Declaration by the Executive Board and the Supervisory Board of Gigaset AG
on the Recommendations of the Commission "Regierungskommission Deutscher Corporate Governance Kodex" pursuant to Section 161 of the German Stock Corporation Act (Aktiengesetz, AktG)

(This is a courtesy translation only. The German language version prevails.)

1. The Executive Board and the Supervisory Board of Gigaset AG declare that Gigaset AG has complied with the Recommendations of the German Corporate Governance Code in the version dated 16 December 2019 ("GCGC 2020") in the period from the issuance of the last Declaration of Conformity on 17 February 2022 until the issuance of this Declaration of Conformity, with the exception of the following deviations:

a. In deviation from Recommendation C.5 of the GCGC 2020, Mr. Rainer-Christian Koppitz is, in addition to his membership in the Supervisory Board of Gigaset AG, a member of the Executive Board of KATEK SE as well as Chairman of the Supervisory Boards of NFON AG and CENIT AG. The Executive Board and the Supervisory Board of Gigaset AG are of the opinion that the aforementioned activities of Mr. Rainer-Christian Koppitz are compatible with his activities as a member of the Supervisory Board of Gigaset AG.

b. In deviation from Recommendation C.15 Sentence 2 of the GCGC 2020, the application for the judicial appointment of Mr. Rainer-Christian Koppitz as a member of the Supervisory Board of Gigaset AG was not limited in time until the next Annual General Meeting. In view of the fact that the election of the members of the Supervisory Board is due to take place at the Annual General Meeting 2023 anyway, it was not necessary to limit the term of the application for a court appointment to safeguard shareholders’ rights.

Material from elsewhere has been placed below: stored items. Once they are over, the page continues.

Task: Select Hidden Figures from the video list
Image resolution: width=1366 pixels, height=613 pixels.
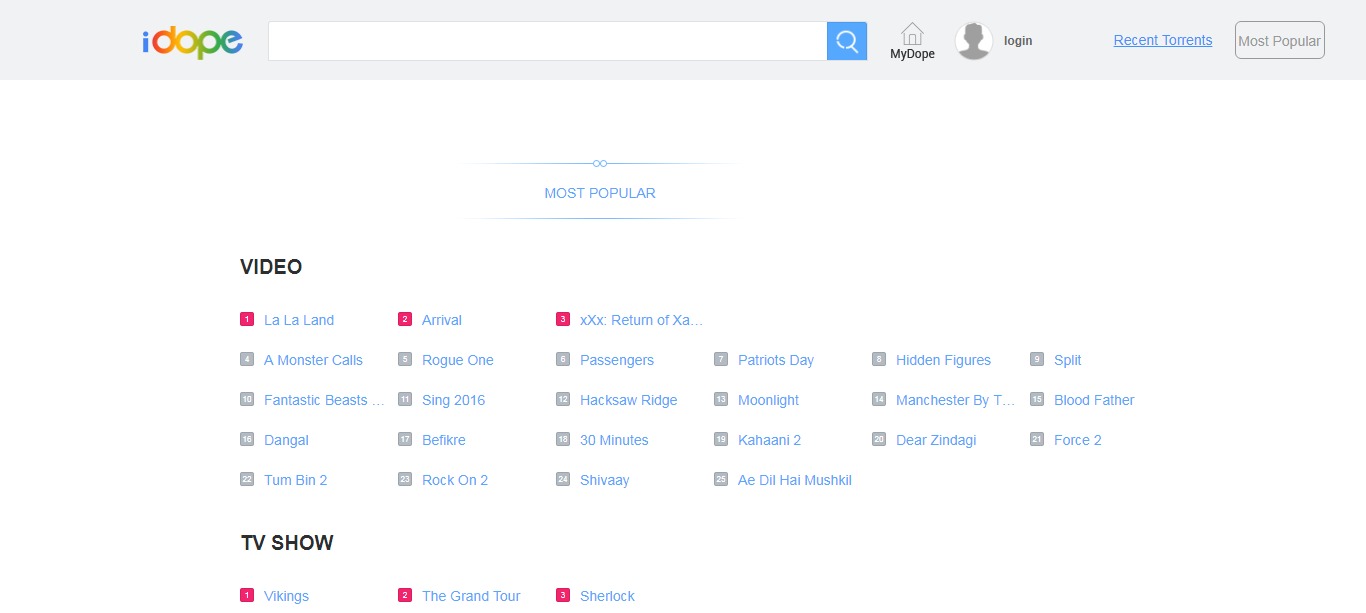Action: pyautogui.click(x=943, y=360)
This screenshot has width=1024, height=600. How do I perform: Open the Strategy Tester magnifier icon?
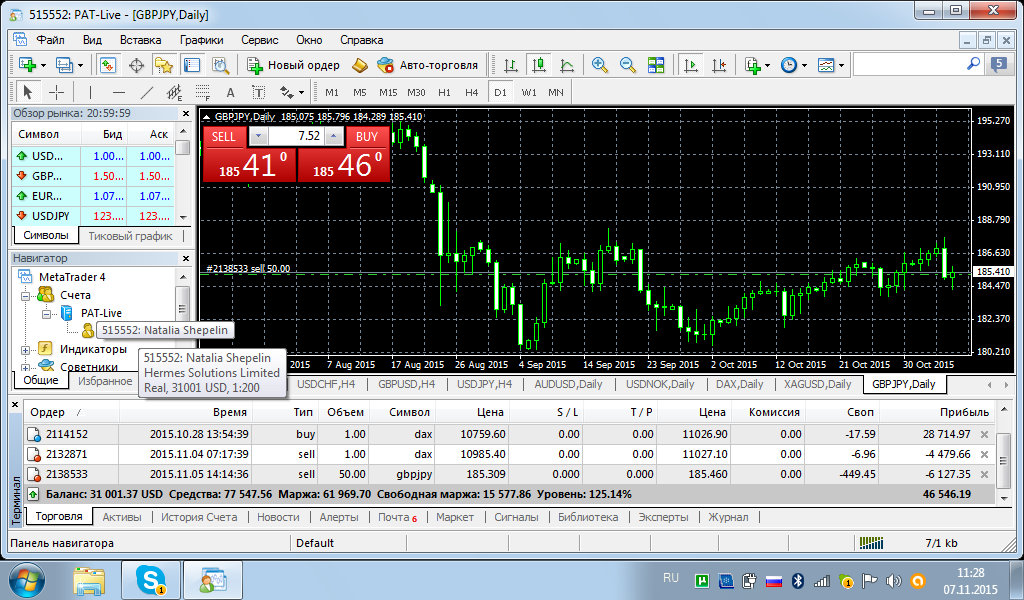221,65
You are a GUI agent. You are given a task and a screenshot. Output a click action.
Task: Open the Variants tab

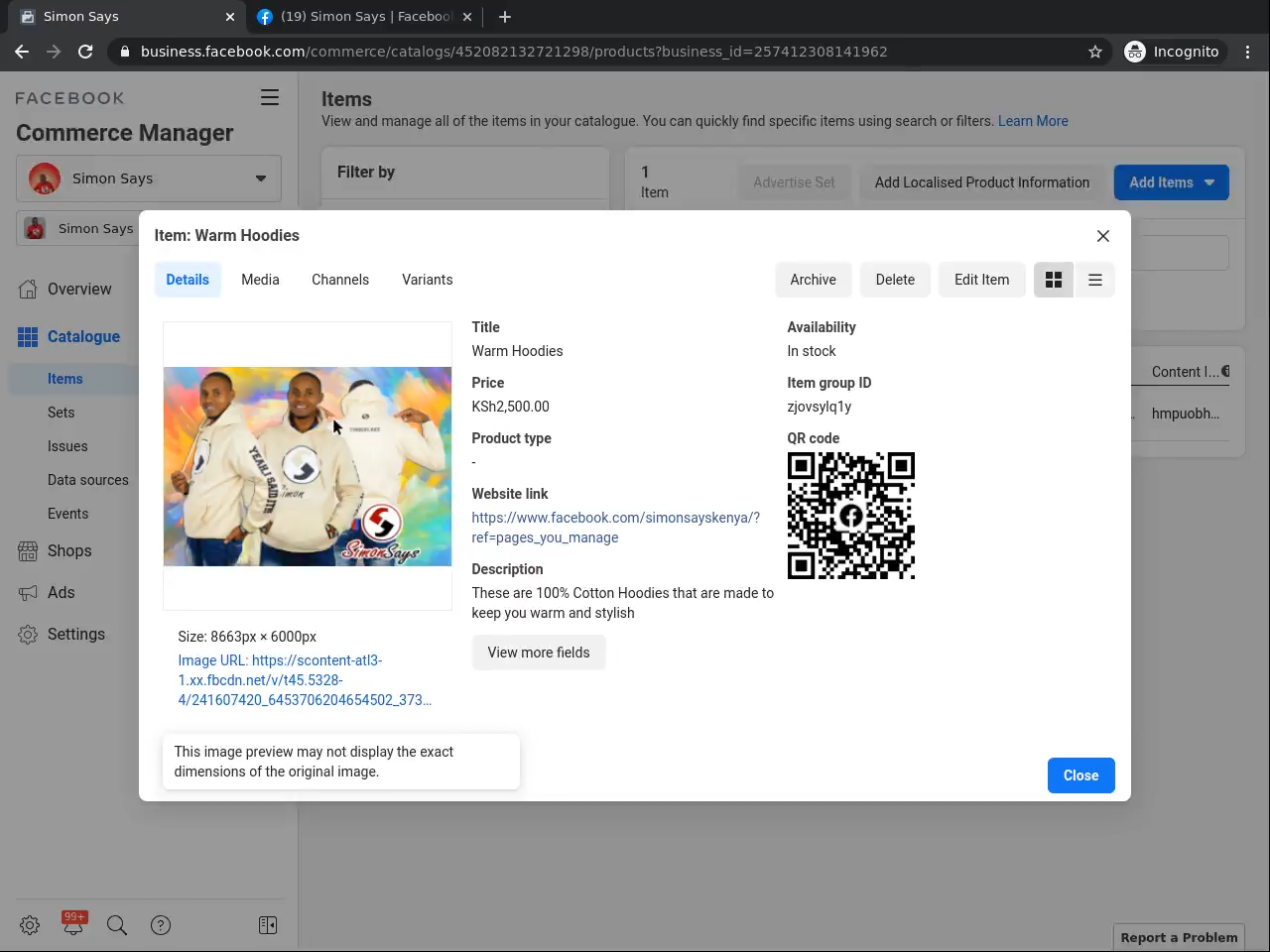coord(427,280)
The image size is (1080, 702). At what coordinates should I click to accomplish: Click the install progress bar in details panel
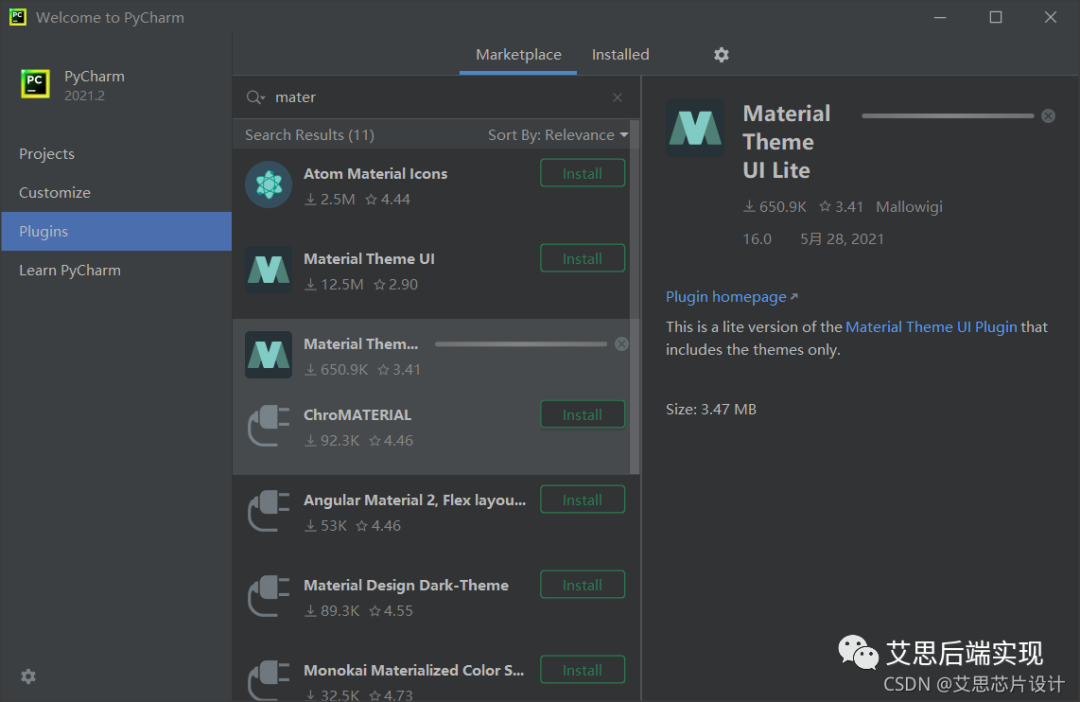[947, 116]
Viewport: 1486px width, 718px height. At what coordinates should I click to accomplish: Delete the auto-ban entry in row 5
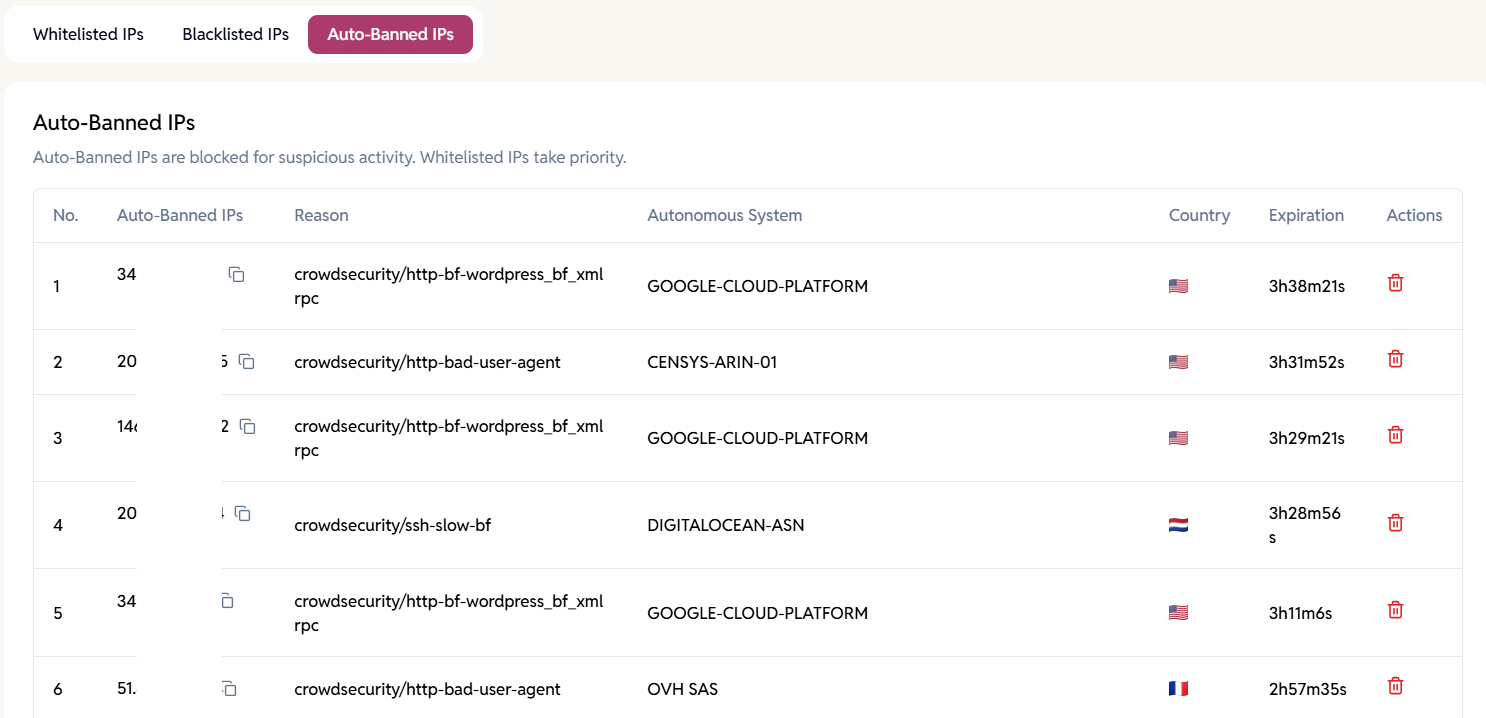[1396, 610]
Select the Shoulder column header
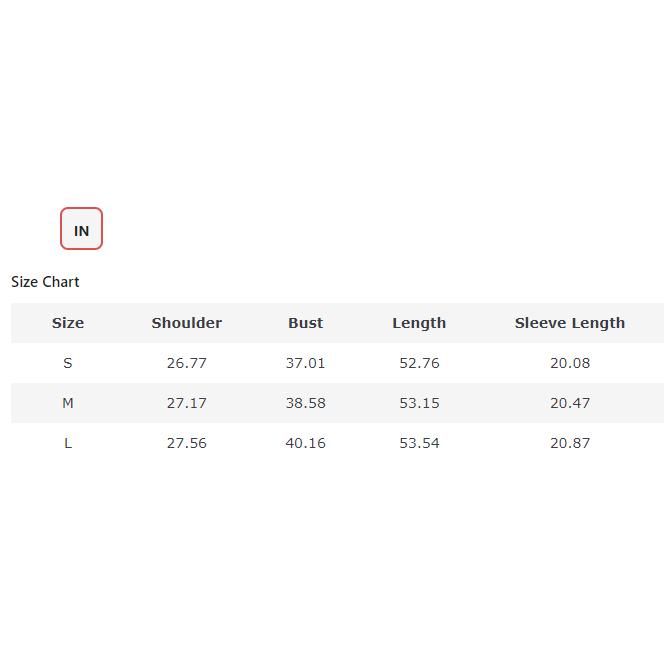Screen dimensions: 670x670 186,323
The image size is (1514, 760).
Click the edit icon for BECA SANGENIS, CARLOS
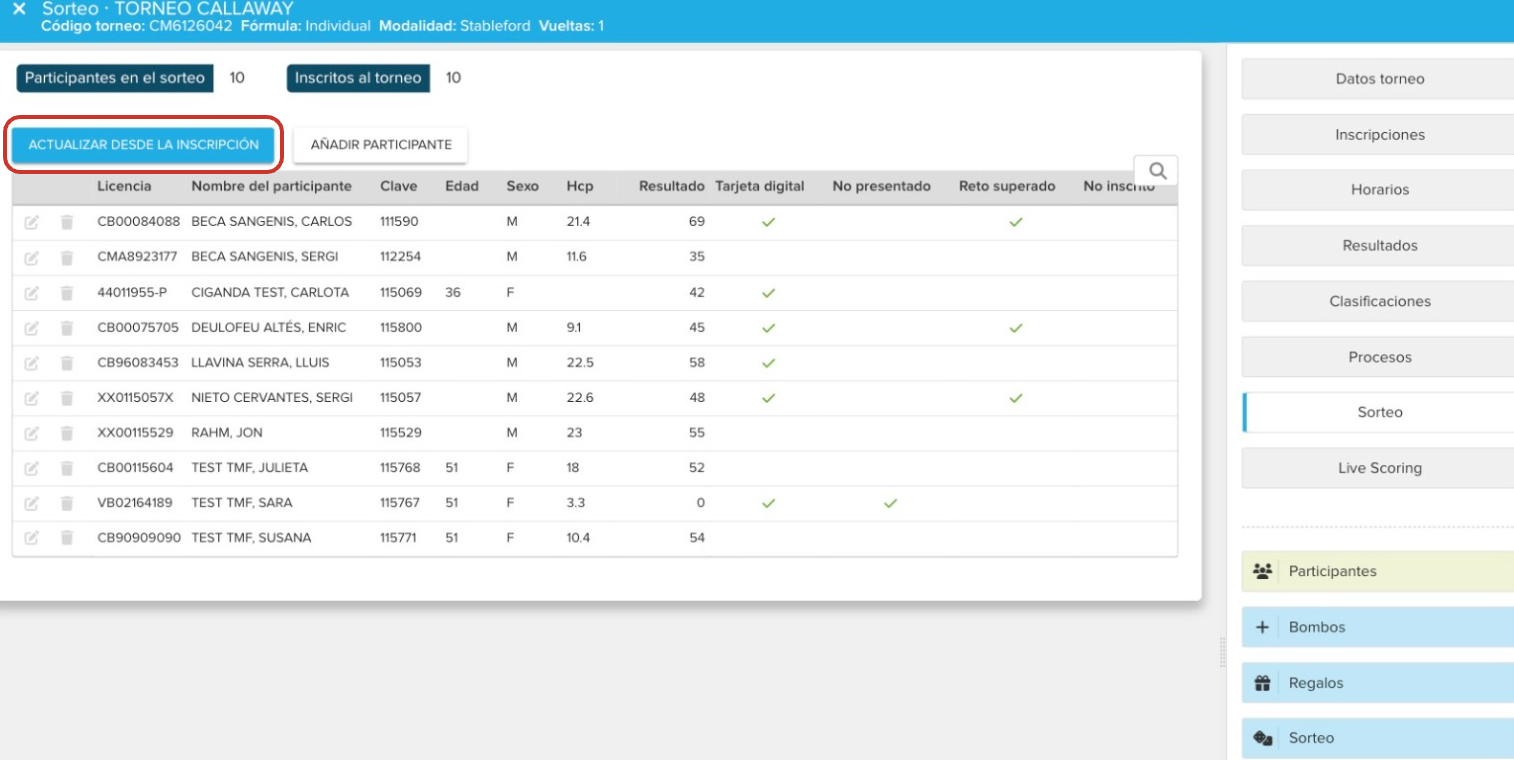click(31, 222)
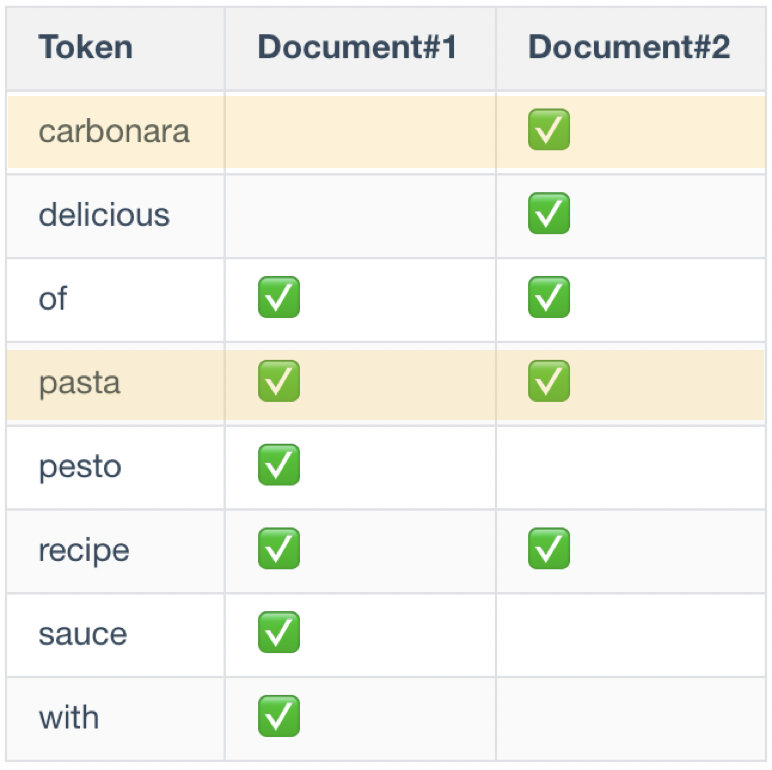Toggle the sauce checkmark in Document#1

pyautogui.click(x=279, y=632)
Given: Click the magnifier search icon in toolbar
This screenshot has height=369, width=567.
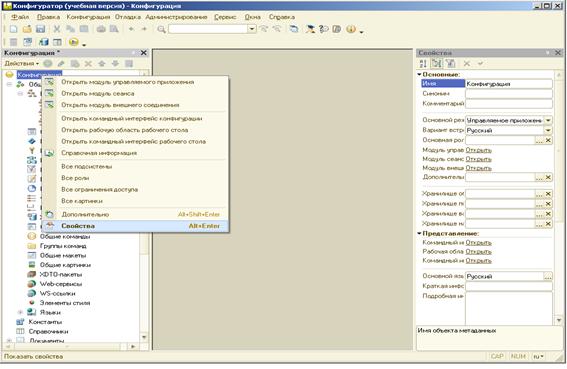Looking at the screenshot, I should pyautogui.click(x=161, y=29).
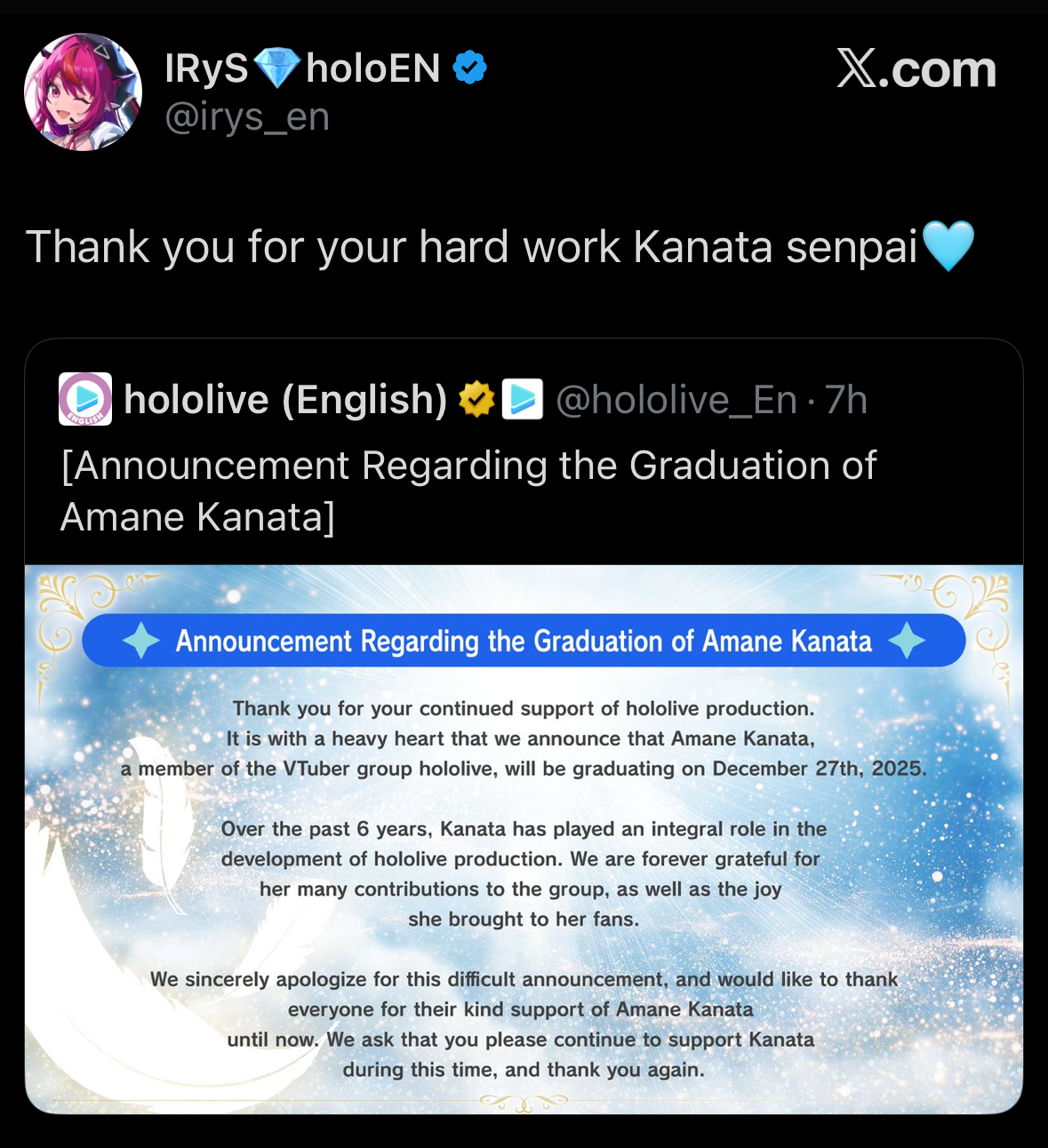
Task: Open the @hololive_En handle link
Action: [x=676, y=400]
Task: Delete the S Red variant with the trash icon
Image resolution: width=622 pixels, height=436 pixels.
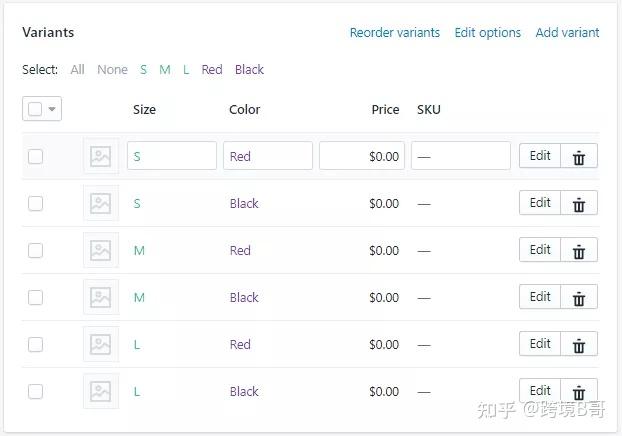Action: click(x=578, y=157)
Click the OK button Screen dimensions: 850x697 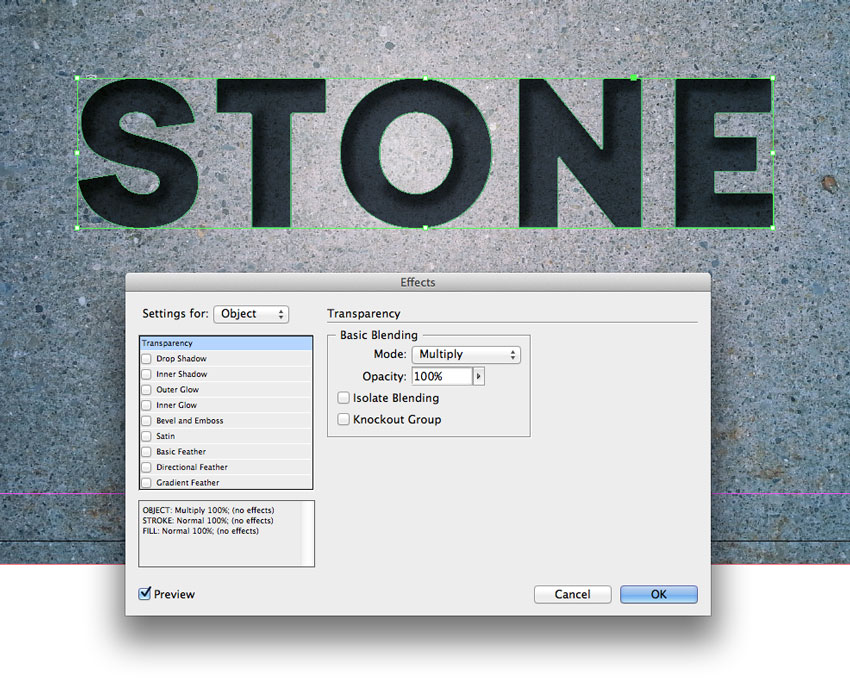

c. In deviation from Recommendation D.5 of the GCGC 2020, no Nomination Committee is formed. The Supervisory Board has formed committees in accordance with Recommendations pursuant to  Section D.II.2. of the DCGC 2020, namely an Audit Committee, a Personnel Committee and a Strategy and Financing Committee. Further committees are not necessary, as the composition of the Supervisory Board, the manageable size with six Supervisory Board members and the held meetings provide for efficient work and intensive discussions on strategic issues as well as to questions of detail. In addition, with regard to the Nomination Committee, the Supervisory Board consists exclusively of shareholder representatives.

d. In deviation from Recommendation F.2 of the GCGC 2020, the consolidated financial statements and the consolidated management report  as well as the mandatory interim financial information have not been and will not be made publicly accessible within the periods specified therein, as the Company is obliged to prepare these documents and make them available to the public within short periods of time (two months for quarterly reports, three months for the half-yearly report and four months for annual and consolidated financial statements) due to its listing in the Prime Standard and by law anyway. The creation of additional time pressure in the preparation and review of the relevant documents through the shortening of the legally prescribed periods is to be avoided. The Executive Board and the Supervisory Board are of the opinion that this will ensure that the public is informed in a sufficiently timely manner and that the effort involved in meeting the deadline will not be offset by any significant increase in transparency.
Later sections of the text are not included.